On October 30, 2025, U.S. President Donald Trump met with Chinese President Xi Jinping at Gimhae Air Base in Busan, South Korea, to discuss trade relations. Despite Trump’s announcement of a new trade truce, U.S. shippers and logistics managers expressed skepticism about the agreement’s potential to resolve ongoing trade disputes. Many believe the deal largely consists of rhetoric and fails to fundamentally address the significant tariff disagreements between the two nations.
Following Trump’s imposition of high tariffs on Chinese imports in April, American shippers have faced a bleak business outlook. The recent announcement included a cut in tariffs by 10 percentage points; however, the effective tariff rate on Chinese imports remains notably high—around 47%. This cumulative risk associated with tariffs is putting pressure on import volume, increasing uncertainty in the logistics sector.
Alan Baer, CEO of OL USA, highlighted that discussions with clients now heavily focus on risk management involving inventory levels and navigating tariff variability. He indicated that this uncertainty would likely dominate conversations leading into the first half of 2026.

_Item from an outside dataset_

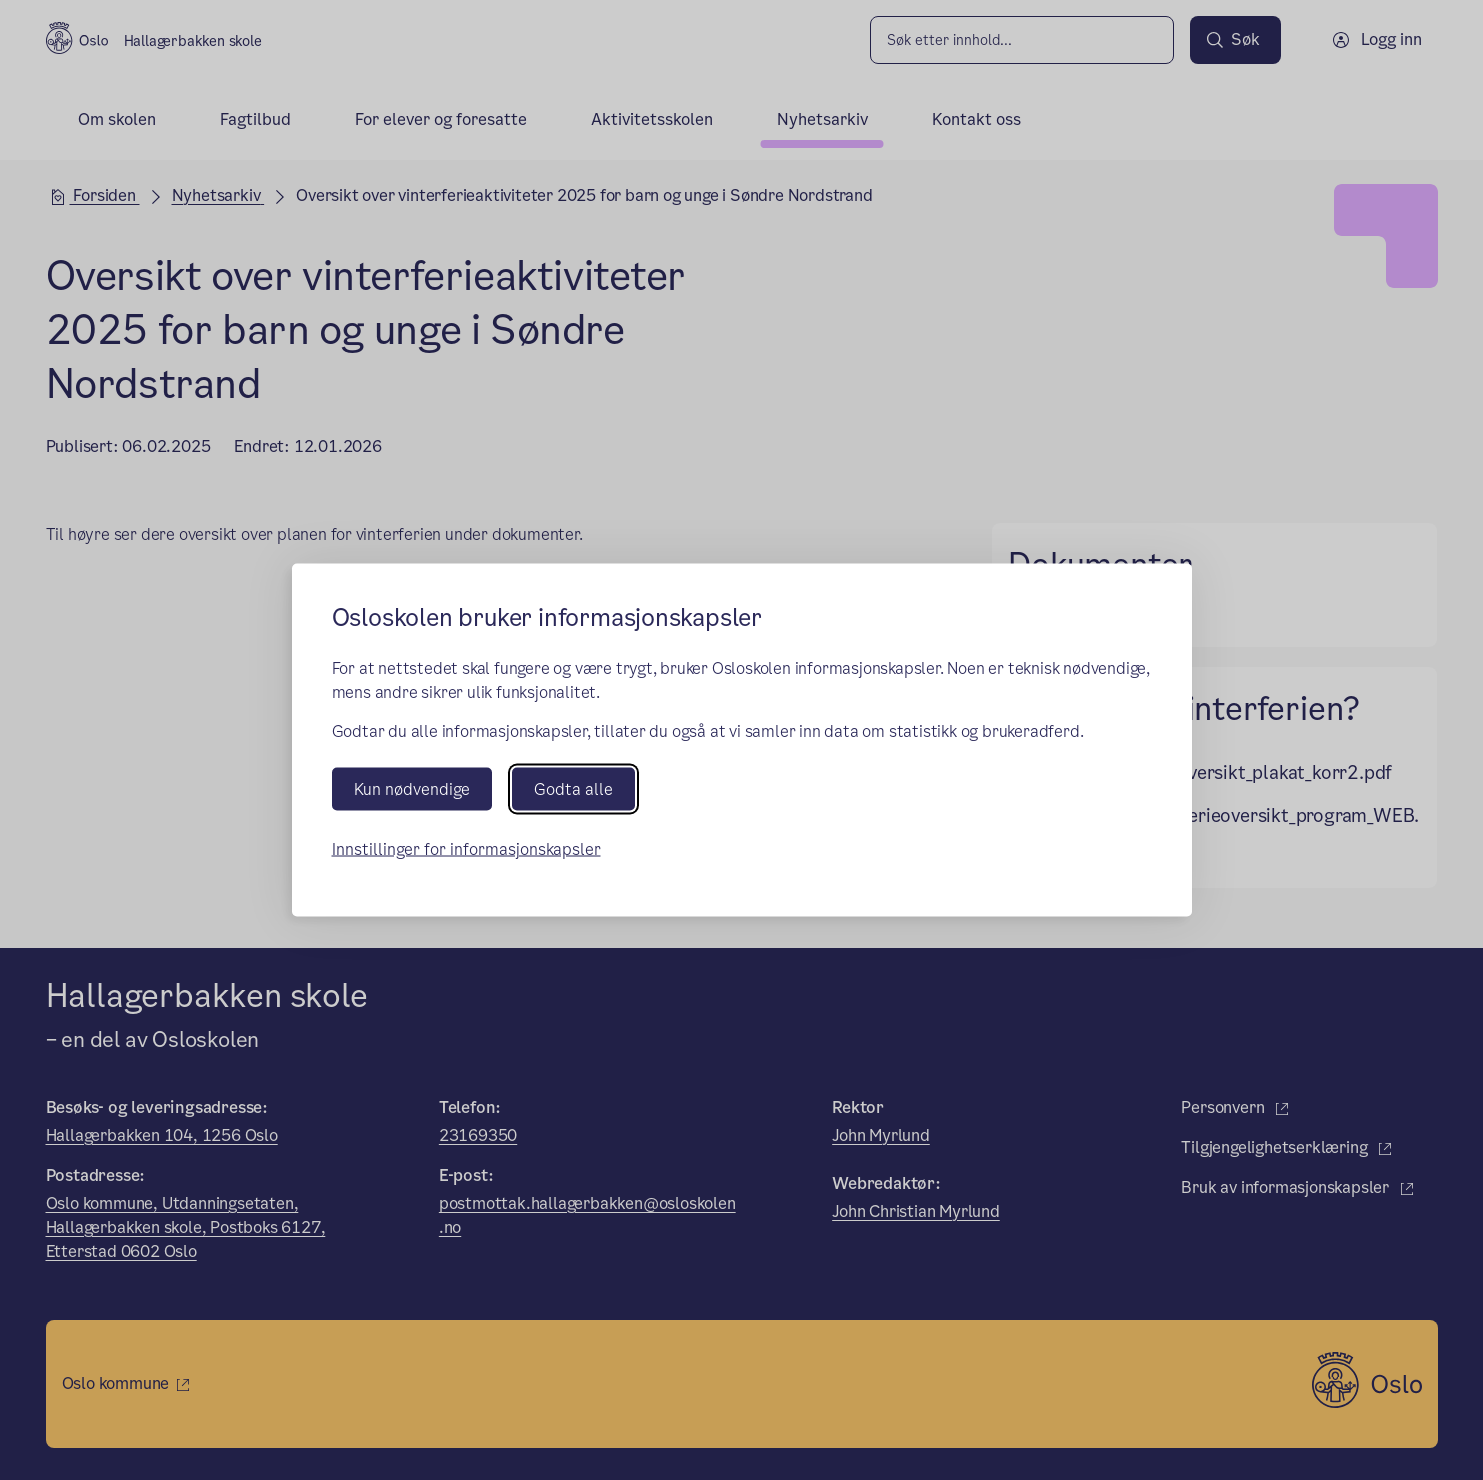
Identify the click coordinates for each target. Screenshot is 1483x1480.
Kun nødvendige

Data from U.S. Customs reflected the negative impact of tariffs on trade volumes, particularly in specific sectors. For example, apparel imports saw a drastic decline, with woven apparel down over 50% and knitted apparel down by more than 40%. Additionally, the furniture and toy sectors reported significant drops in volume, ranging from 20% to 25%. Year-to-date shipping statistics reveal a decline of 700,000 containers coming from China compared to the same period in 2024, with 247,000 containers currently en route to the U.S., about 50,000 fewer than last year.

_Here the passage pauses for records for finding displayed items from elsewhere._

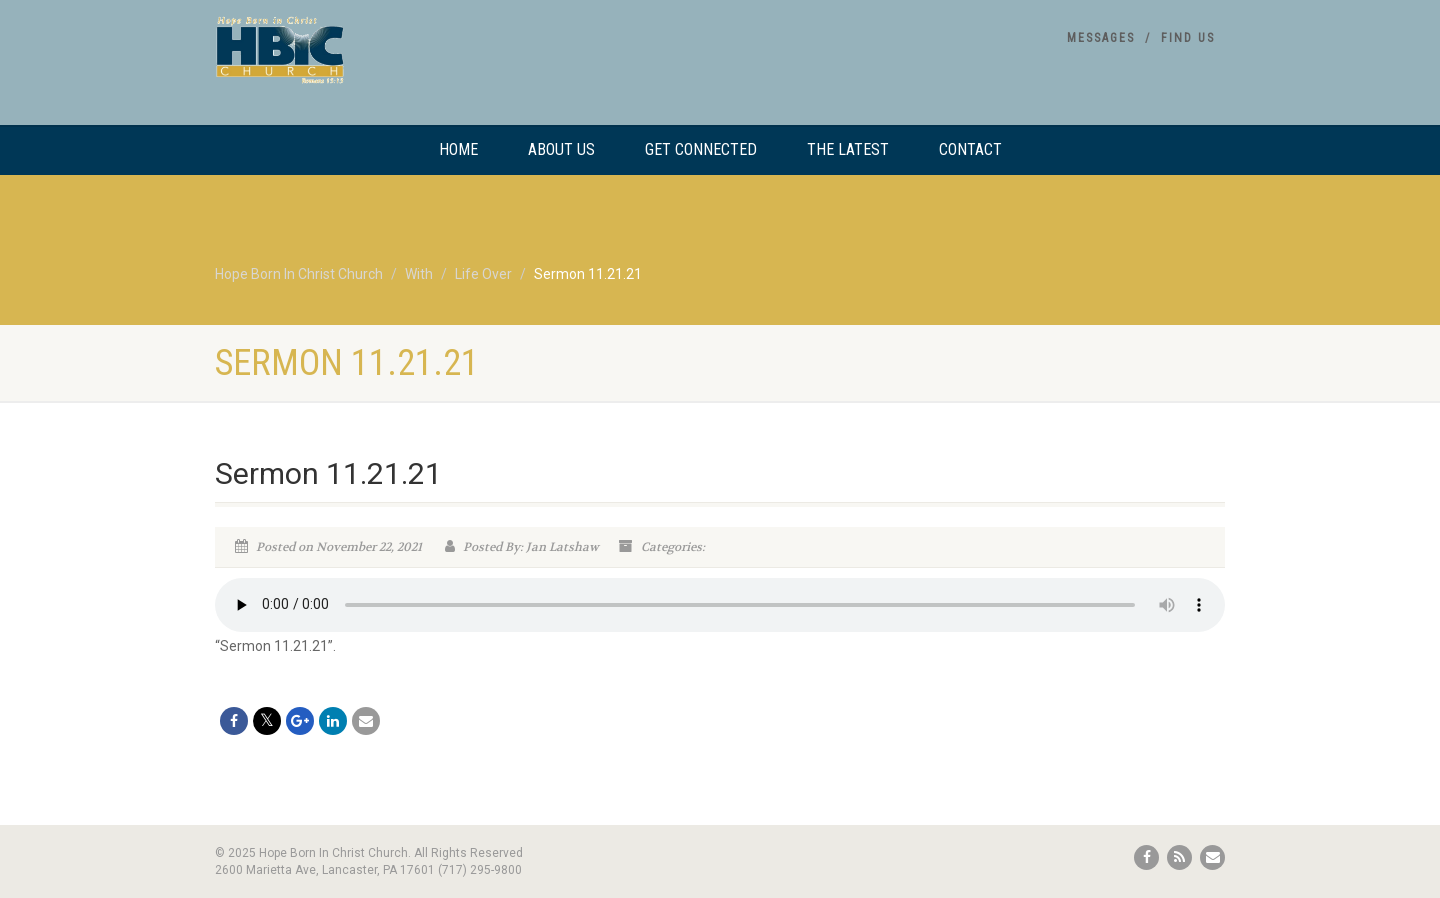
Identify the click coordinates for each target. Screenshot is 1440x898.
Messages (1101, 38)
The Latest (848, 149)
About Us (561, 149)
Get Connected (701, 149)
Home (458, 149)
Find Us (1188, 38)
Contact (970, 149)
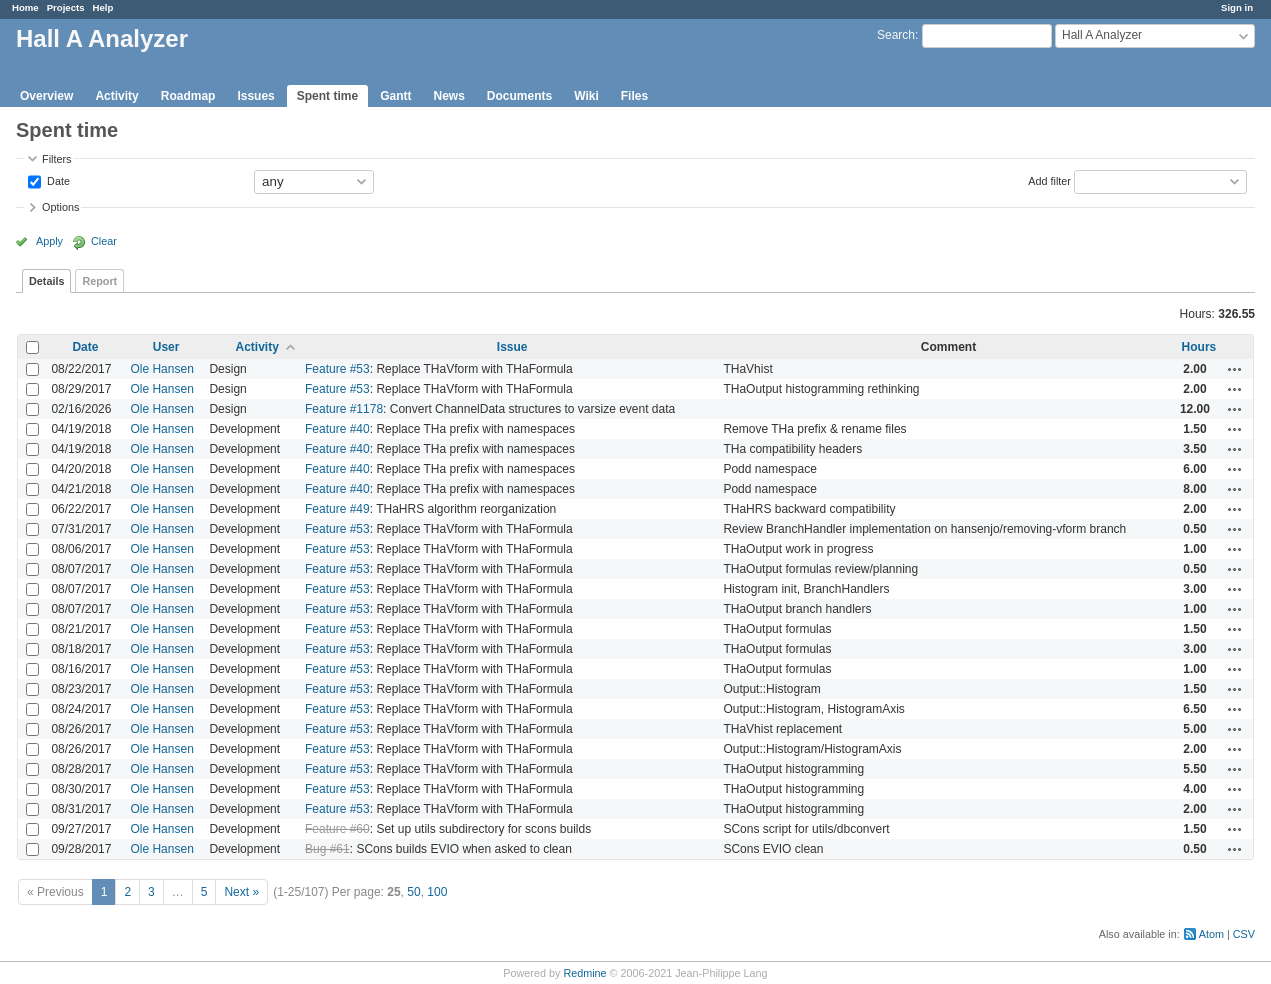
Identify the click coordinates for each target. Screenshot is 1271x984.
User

This reduction in container volumes translates to lower profits for trucking companies, warehousing firms, and railroads, visually reflecting a potential recession in the freight industry, as indicated by the Logistics Managers’ Index (LMI). The LMI tracks various economic factors and has recently shown patterns that may suggest an impending downturn.
Jon Gold, of the National Retail Federation, recognized that while the reduction in fentanyl tariffs—down from 20% to 10%—provides some relief, the elevated tariff rates still exert a harmful economic impact. He urged the administration to pursue further negotiations to eliminate these tariffs entirely.

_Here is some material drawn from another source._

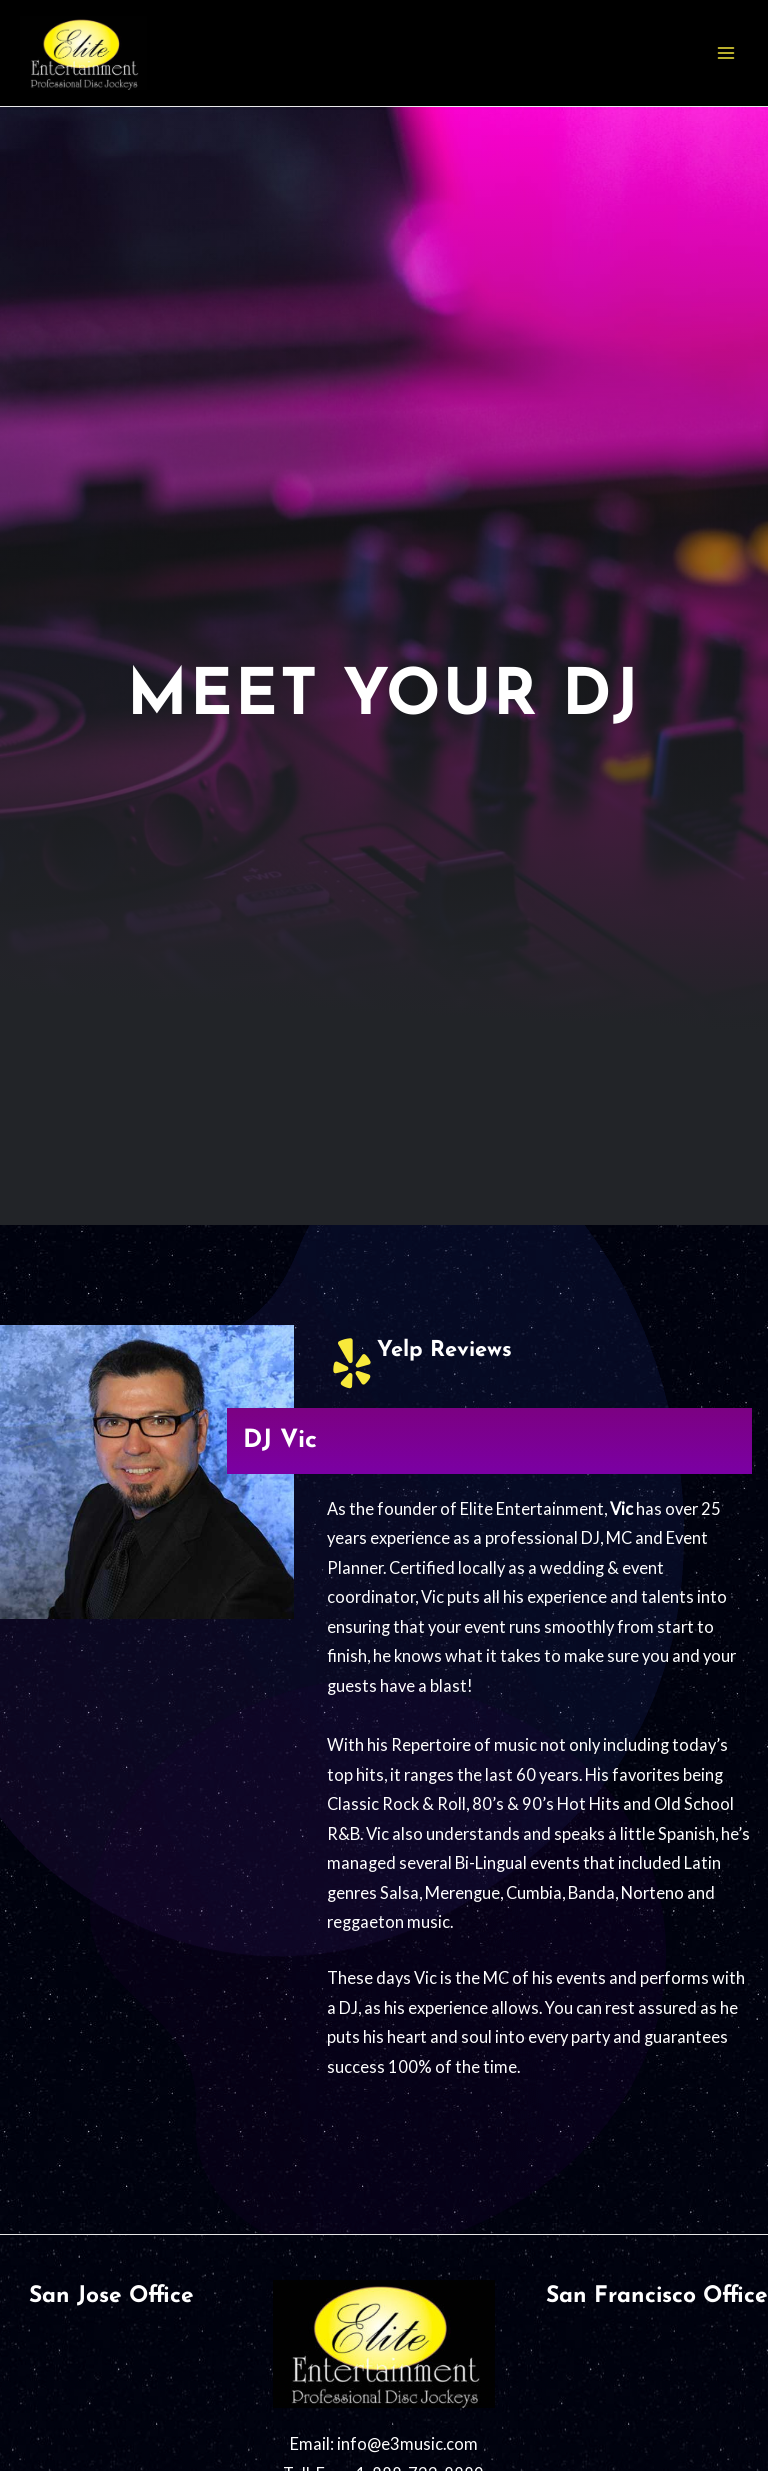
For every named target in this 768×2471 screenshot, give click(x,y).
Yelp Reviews (444, 1350)
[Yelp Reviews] (352, 1363)
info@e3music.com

In summary, while President Trump’s truce with President Xi may offer a glimmer of hope for relief in trade tensions, the prevailing high tariff rates and continued uncertainties greatly overshadow any optimistic outlook among American shippers and logistics managers. The fear of a freight recession looms large as shipping volumes plummet, impacting various sectors and stakeholders across the logistics chain.